The duo will work with local hospitals, major companies and state officials to create a center for “advanced biological innovation and manufacturing,” The Harvard Gazette reported Monday. The nonprofit center will be supported by more than $50 million from its partners.
The public-private partnership aims to bridge a gap between “overburdened commercial manufacturers” and the researchers who need engineered cells and viral vectors for their work, the Gazette reported. The 30,000-square-foot site will have areas for innovation as well as manufacturing, including lab space for late-stage research from academic labs or startups. Still unnamed, the site will open at the end of 2021.
“There’s an incredible need and a major bottleneck in delivery of many of these methods—as well as [high] cost,” Arlene Sharpe, a professor of comparative pathology at Harvard Medical School told the Gazette. “So having a nimble facility that’s able to think about DNA, RNA, peptides, cellular therapies is a great thing at this point in time.”
In addition to ramping up cell and gene therapy research, the project will also connect people in academia and industry and help experts pass on cell-manufacturing skills to others in the Boston life sciences workforce.

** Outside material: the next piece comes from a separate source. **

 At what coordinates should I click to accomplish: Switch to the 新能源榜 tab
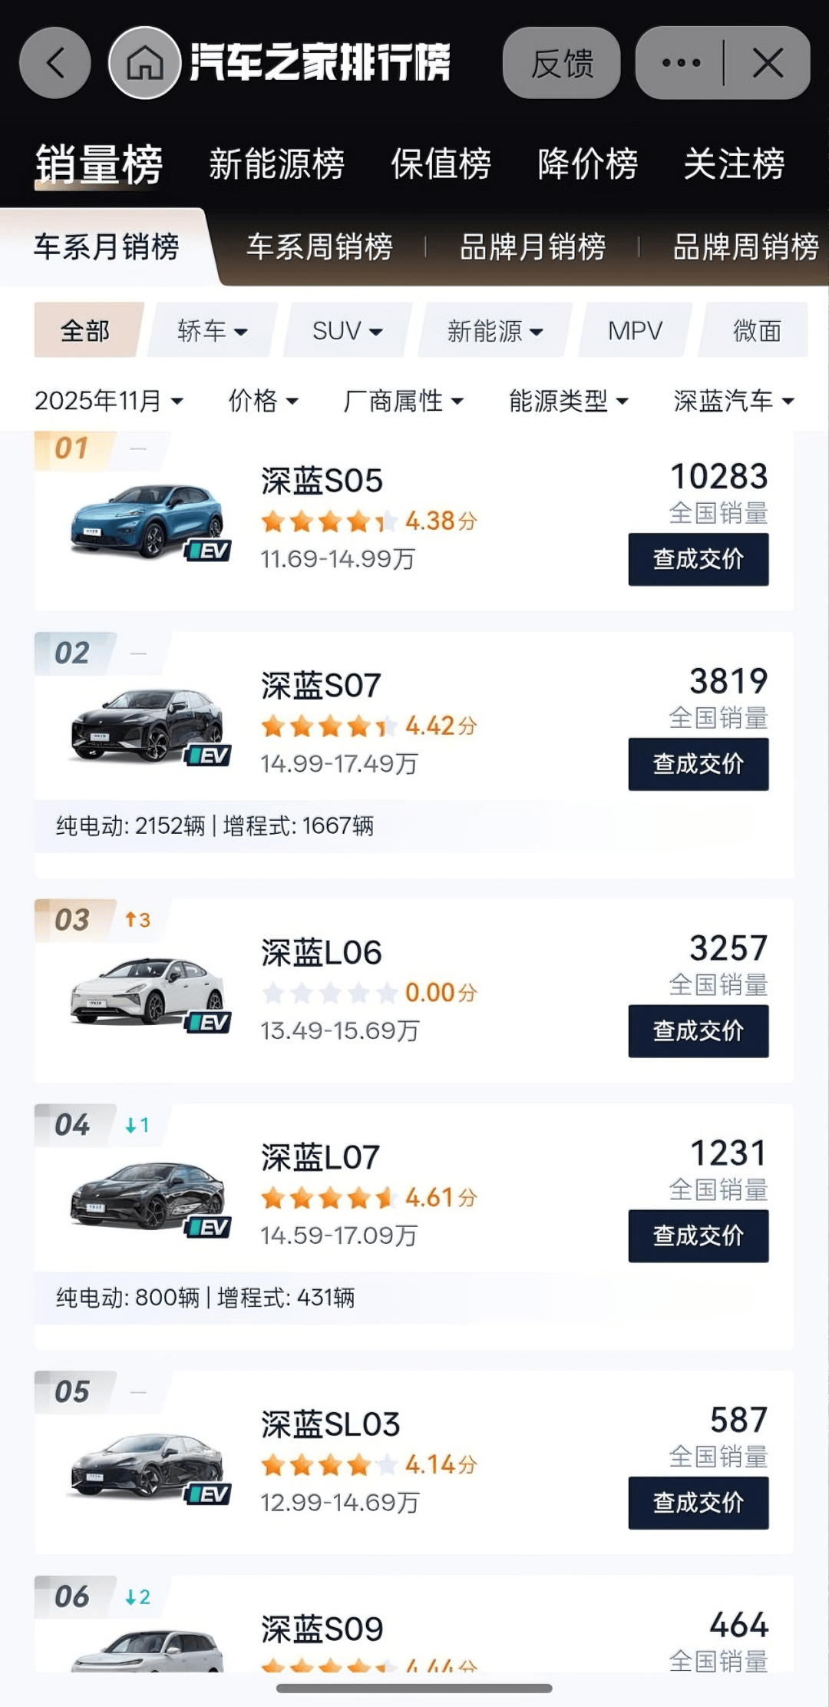[276, 164]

“We have to be sure that we are constantly feeding the industry with talented people who know the right things, so personally, I am very excited about education programs,” Emmanuel Ligner, president and CEO of GE Healthcare Life Sciences, said to the Gazette. “Initiatives like [this center] are essential to advancing the industry because they help organizations build on one another’s advances. For example, the full potential of cell and gene therapies will only be realized if we collaborate to address challenges, such as manufacturing, improving access, accelerating innovation, tackling cost issues, and then sharing our learnings.”
Harvard, MIT and their partners aren’t the only ones working to ramp up research in this area. In May, ElevateBio launched with $150 million to build a group of companies centered on cell and gene therapies. It provides a centralized R&D and manufacturing team for its portfolio companies to bring cell and gene therapies “from bench to bedside."
In addition to addressing the manufacturing bottleneck, ElevateBio tackles the limited supply of professionals with a particular kind of expertise. Instead of hiring a different set of R&D, manufacturing and clinical development folks for each company, ElevateBio’s portfolio companies will share those teams.